Two authors have filed a proposed class action lawsuit against Salesforce, alleging the cloud computing giant used thousands of copyrighted books without permission to train its xGen AI models. The lawsuit highlights growing legal pressure on tech companies over AI training practices, with dozens of similar cases targeting major firms like OpenAI, Microsoft, and Meta.
What you should know: Novelists Molly Tanzer and Jennifer Gilmore claim Salesforce infringed their copyrights by using pirated books to train xGen AI models for language processing.
• The complaint was filed on Wednesday, with Salesforce declining to comment on the lawsuit Thursday.
• Attorney Joseph Saveri, representing the authors, emphasized that “companies that use copyrighted material for … AI products” should be transparent and fairly compensate creators.
The big picture: This lawsuit adds to a wave of copyright litigation against AI companies over training data practices.
• Authors, news outlets, and content creators have filed dozens of lawsuits against tech giants for allegedly misusing copyrighted material in AI development.
• Anthropic, an AI company, recently agreed to a landmark $1.5 billion settlement with authors over similar copyright infringement claims in August.
The irony factor: The lawsuit points to Salesforce CEO Marc Benioff’s own previous criticism of AI companies using “stolen” training data.
• Benioff has publicly stated that paying content creators for their work would be “very easy to do.”

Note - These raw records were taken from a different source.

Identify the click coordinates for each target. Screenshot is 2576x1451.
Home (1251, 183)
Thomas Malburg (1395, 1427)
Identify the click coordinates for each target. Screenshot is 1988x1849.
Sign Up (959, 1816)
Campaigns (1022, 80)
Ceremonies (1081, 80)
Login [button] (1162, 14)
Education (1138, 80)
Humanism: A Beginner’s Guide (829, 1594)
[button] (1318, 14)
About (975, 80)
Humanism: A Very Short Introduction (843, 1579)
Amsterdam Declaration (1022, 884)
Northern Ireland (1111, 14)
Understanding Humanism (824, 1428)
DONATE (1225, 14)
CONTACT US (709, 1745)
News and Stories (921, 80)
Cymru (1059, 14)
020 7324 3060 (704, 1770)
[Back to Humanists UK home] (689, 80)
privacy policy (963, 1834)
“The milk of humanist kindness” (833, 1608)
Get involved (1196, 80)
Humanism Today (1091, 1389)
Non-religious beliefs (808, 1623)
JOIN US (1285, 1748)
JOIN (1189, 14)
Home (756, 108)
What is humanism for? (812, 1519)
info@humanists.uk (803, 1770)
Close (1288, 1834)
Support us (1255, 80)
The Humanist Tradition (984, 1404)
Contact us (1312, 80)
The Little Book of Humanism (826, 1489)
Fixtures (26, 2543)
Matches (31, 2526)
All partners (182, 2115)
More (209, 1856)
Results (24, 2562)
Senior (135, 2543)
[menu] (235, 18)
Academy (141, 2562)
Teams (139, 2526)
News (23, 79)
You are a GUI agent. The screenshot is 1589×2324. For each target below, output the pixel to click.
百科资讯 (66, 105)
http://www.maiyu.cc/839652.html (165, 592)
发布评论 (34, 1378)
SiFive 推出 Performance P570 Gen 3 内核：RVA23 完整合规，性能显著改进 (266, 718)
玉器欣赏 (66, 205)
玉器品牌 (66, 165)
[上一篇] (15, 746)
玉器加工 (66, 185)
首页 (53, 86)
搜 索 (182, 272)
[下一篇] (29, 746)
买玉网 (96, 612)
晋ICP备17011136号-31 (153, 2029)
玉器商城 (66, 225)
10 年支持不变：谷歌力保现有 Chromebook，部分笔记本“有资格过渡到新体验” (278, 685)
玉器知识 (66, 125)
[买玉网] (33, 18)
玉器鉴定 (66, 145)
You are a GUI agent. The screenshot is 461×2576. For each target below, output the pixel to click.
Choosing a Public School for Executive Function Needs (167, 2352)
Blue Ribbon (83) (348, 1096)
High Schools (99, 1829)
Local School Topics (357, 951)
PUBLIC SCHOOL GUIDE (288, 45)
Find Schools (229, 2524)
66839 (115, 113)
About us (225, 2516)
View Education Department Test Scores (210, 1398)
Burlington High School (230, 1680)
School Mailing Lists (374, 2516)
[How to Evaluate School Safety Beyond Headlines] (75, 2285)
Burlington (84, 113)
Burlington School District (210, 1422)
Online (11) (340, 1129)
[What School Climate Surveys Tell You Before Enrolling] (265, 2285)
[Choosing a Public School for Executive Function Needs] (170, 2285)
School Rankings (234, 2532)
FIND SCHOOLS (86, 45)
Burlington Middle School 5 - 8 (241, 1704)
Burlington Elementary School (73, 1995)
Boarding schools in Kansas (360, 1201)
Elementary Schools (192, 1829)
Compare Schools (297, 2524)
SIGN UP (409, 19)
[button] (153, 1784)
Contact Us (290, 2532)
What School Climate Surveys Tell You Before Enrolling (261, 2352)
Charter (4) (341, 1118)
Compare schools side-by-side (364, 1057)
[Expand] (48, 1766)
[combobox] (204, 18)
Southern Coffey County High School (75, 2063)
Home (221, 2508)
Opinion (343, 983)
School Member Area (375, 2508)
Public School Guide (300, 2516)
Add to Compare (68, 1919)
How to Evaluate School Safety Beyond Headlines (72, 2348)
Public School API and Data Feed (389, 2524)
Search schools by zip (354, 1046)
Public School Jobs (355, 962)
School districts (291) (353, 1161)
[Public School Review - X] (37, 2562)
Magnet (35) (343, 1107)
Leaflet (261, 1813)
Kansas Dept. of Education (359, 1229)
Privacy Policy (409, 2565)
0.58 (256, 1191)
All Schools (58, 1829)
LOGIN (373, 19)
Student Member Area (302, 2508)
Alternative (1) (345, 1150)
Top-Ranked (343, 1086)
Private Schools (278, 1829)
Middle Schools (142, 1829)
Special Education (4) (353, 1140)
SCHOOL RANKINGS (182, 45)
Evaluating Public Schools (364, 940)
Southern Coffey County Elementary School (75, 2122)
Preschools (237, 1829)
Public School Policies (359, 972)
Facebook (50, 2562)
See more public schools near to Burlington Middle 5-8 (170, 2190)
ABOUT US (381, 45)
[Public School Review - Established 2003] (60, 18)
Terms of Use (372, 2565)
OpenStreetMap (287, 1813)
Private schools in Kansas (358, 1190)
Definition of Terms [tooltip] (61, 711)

• The complaint notes: “Benioff is right — technology companies like Benioff’s own Salesforce that use the intellectual property of copyright holders like Plaintiffs and Class members should fairly compensate them.”
What they’re saying: Legal representatives stress the importance of transparency and fair compensation in AI development.
• “It’s important that companies that use copyrighted material for … AI products are transparent,” Saveri said Thursday.
• “It’s also only fair that our clients are fairly compensated when this happens.”